L’évaluation des changements de la biodiversité, et les jugements portés sur leur signification socio-économique, se différencient en fonction de chaque contexte spécifique. Ainsi par exemple, l’intégration du vivant dans les stratégies d’entreprise se fera selon des modalités différentes de celles nécessaires pour sa prise en compte dans l’aménagement du territoire (e.g., dans le SDRIF[2]), dans les décisions de développement de nouvelles activités au niveau communal ou dans les politiques régionales.
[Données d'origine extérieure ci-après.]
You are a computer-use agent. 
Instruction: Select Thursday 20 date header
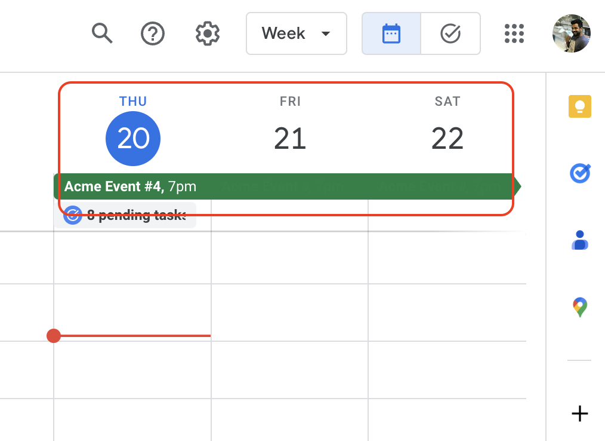click(x=133, y=138)
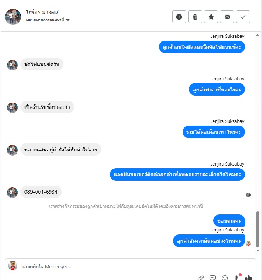This screenshot has width=262, height=280.
Task: Open saved replies speech bubble icon
Action: (213, 277)
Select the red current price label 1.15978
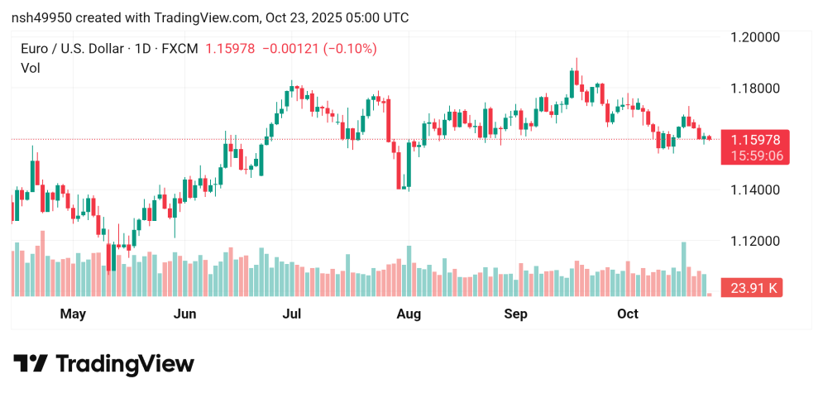 [756, 139]
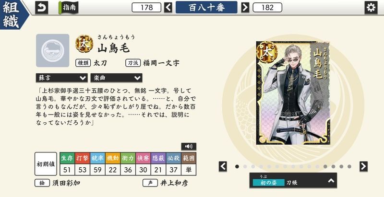Tap the grey crest emblem icon
This screenshot has height=197, width=384.
53,51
Pour contribuer, entre autres, à la définition plus précise des modalités de mise en place de la Stratégie Régionale de la Biodiversité, le Conseil Régional a récemment crée, en partenariat avec l’État et les autres acteurs du territoire, une agence de la biodiversité. Cette structure, nommée NatureParif, dont l’activité a débuté pleinement dans la deuxième moitié de l’année 2008, a deux objectifs principaux :
- mettre en place un système d’observation dur les écosystèmes et leur évolution ;
- favoriser les échanges entre les différents acteurs publics, associatifs et privés intervenant dans son champ de compétences.
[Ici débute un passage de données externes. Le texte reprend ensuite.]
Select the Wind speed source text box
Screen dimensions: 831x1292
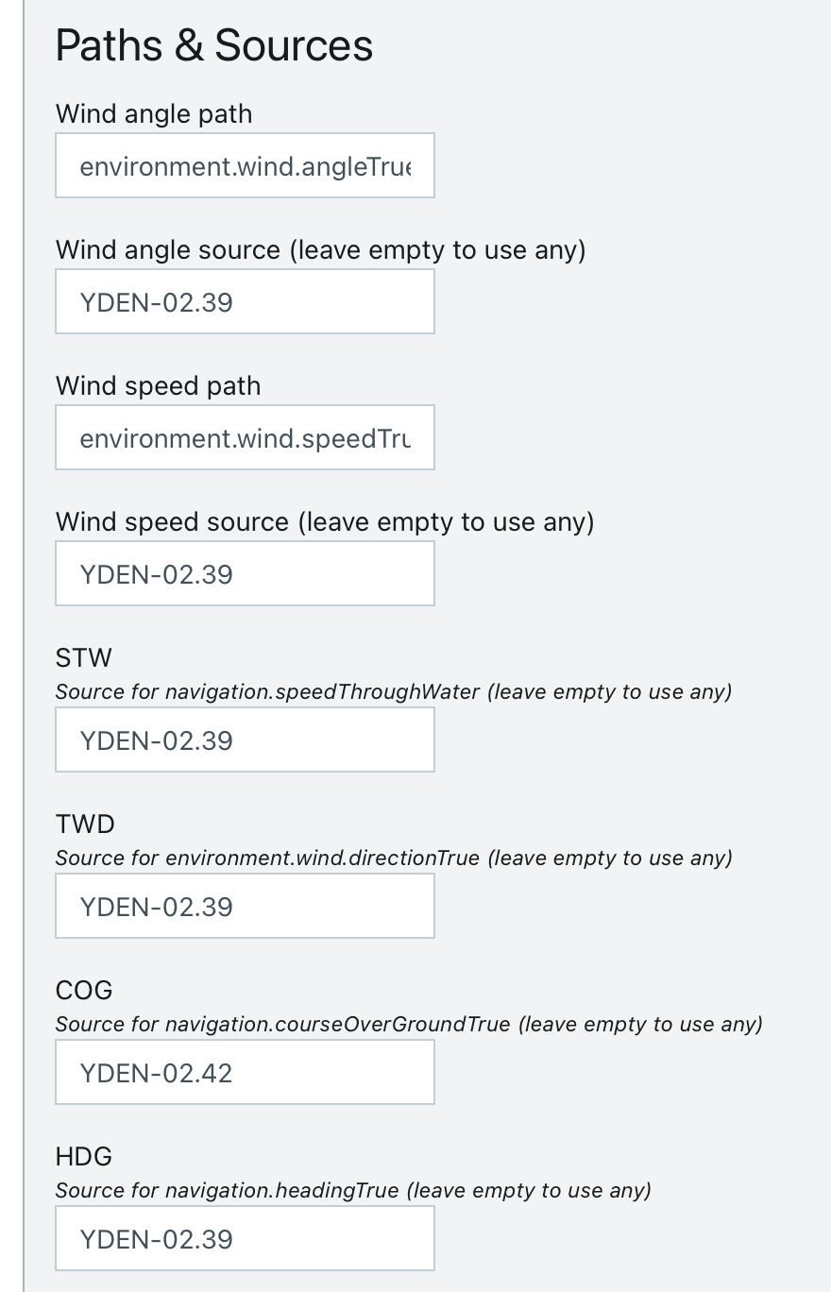245,574
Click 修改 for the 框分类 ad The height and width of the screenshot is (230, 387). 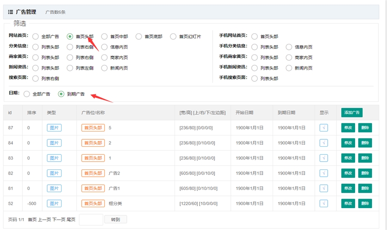click(x=348, y=203)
Les grains en prolongementreprésentent à la fois l’analyse d’une étude de cas particulière de changements de la biodiversité, et la démonstration d’une méthode générique pour construire une intelligence collective dans une logique de veille - prospective. Nous employons cette dernière notion avec deux significations, dans le contexte francilien :
- faire remonter les signaux faibles existants dans la société et structurer la connaissance existante (scientifique, naturaliste et profane) pour les besoins d’action, dans une logique d’observatoire ;
- stimuler la réflexion collective sur le potentiel d’impact (à des échelles de temps et d’espace multiples) des changements de la biodiversité et sur les opportunités d’intervention.
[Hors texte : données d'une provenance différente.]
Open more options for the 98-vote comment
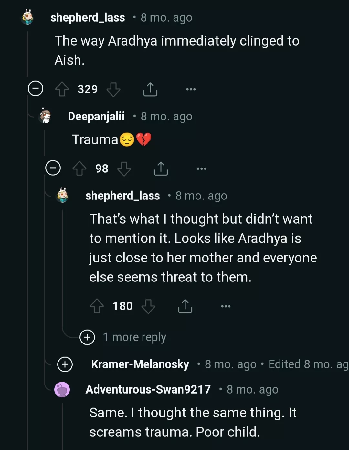point(202,169)
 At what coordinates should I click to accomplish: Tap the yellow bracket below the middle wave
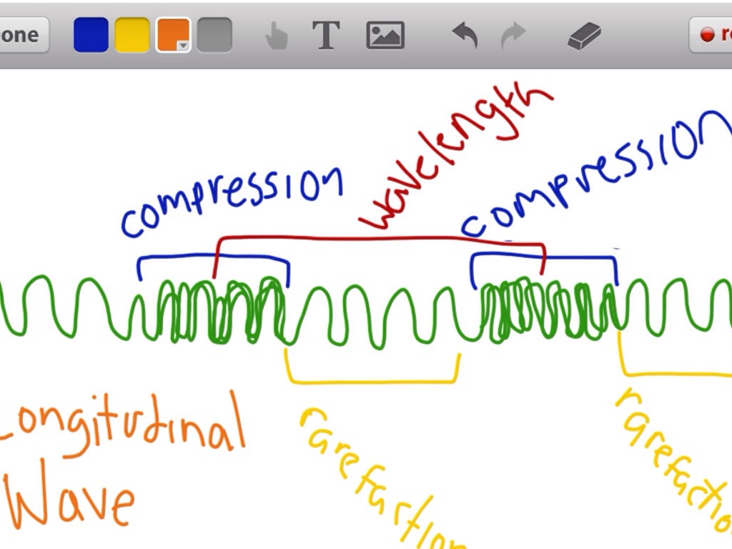(x=372, y=381)
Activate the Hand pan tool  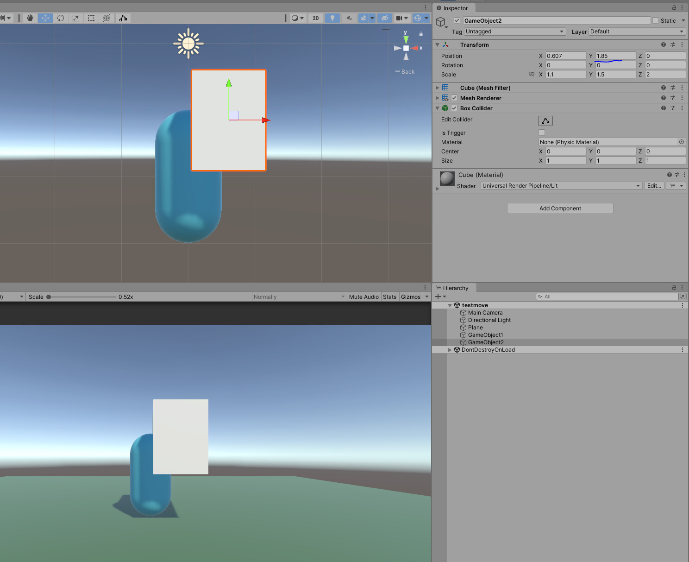(30, 18)
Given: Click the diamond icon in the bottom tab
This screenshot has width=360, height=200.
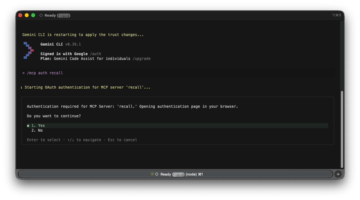Looking at the screenshot, I should click(x=157, y=174).
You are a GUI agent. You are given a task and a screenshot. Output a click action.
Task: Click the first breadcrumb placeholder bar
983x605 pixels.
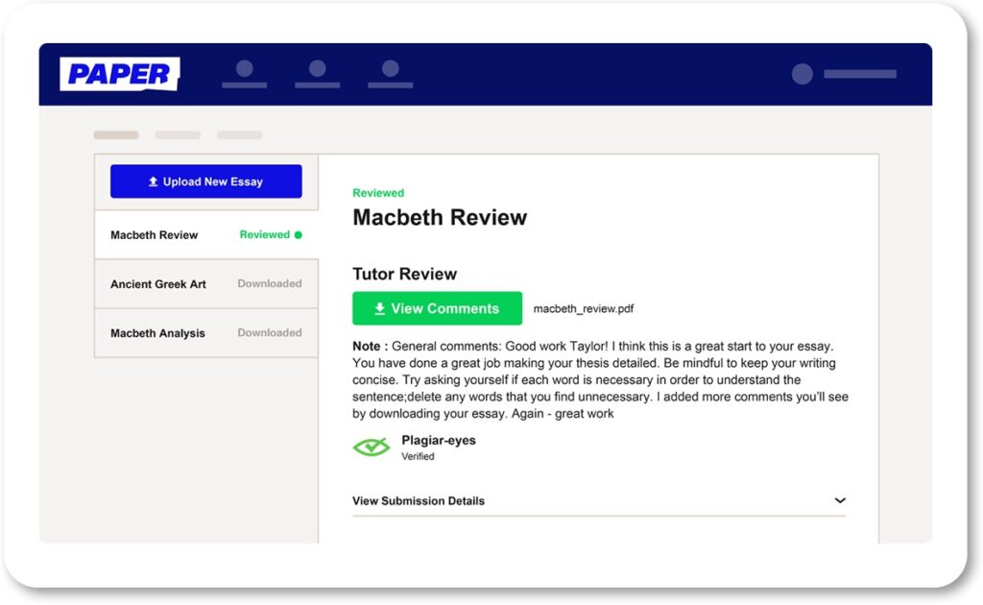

Face à la revendication d’une intelligence collective sur les changements de la biodiversité francilienne proposée par la Charte et par la Stratégie régionales, notre usage de l’outil KerAlarm démontre l’application d’une méthode qui organise ce processus diffus selon une logique multi-acteurs multicritères (voir Figure 1).
Figure 1 : Mobilisation de l’outil KerAlarm dans l’application d’une logique de veille – prospective aux changements de la biodiversité dans la région Île-de-France
[1]La différence entre la rationalité substantive et la rationalité procédurale est faite pour la première fois par Herbert Simon dans son chapitre « From substantive to procedural rationality » (Simon, 1976). Selon cet ouvrage, « Le comportement est substantivement rationnel quand il est en mesure d'atteindre les buts donnés à l'intérieur des limites imposées par les conditions et les contraintes données. Notons que, par définition, la rationalité du comportement ne dépend de l'acteur que d'un seul point de vue - celui des buts. Une fois ces buts fixés, le comportement rationnel est entièrement déterminé par les caractéristiques de l'environnement dans lequel il a lieu. ». « Le comportement est rationnel de manière procédurale quand il est le résultat d'une réflexion appropriée. Sa rationalité procédurale dépend du processus qui l'a généré […] Inversement, le comportement tend à être décrit comme ‘irrationnel’ en psychologie quand il représente une réponse impulsive à des mécanismes affectifs sans une intervention adéquate de la pensée. » (traduction reprise du site du Programme ‘Modélisation de la CompleXité’,http://www.mcxapc.org/docs/lesintrouvables/simon5.htm).
[2]SDRIF est l’acronyme pour le Schéma Directeur de la Région Île-de-France.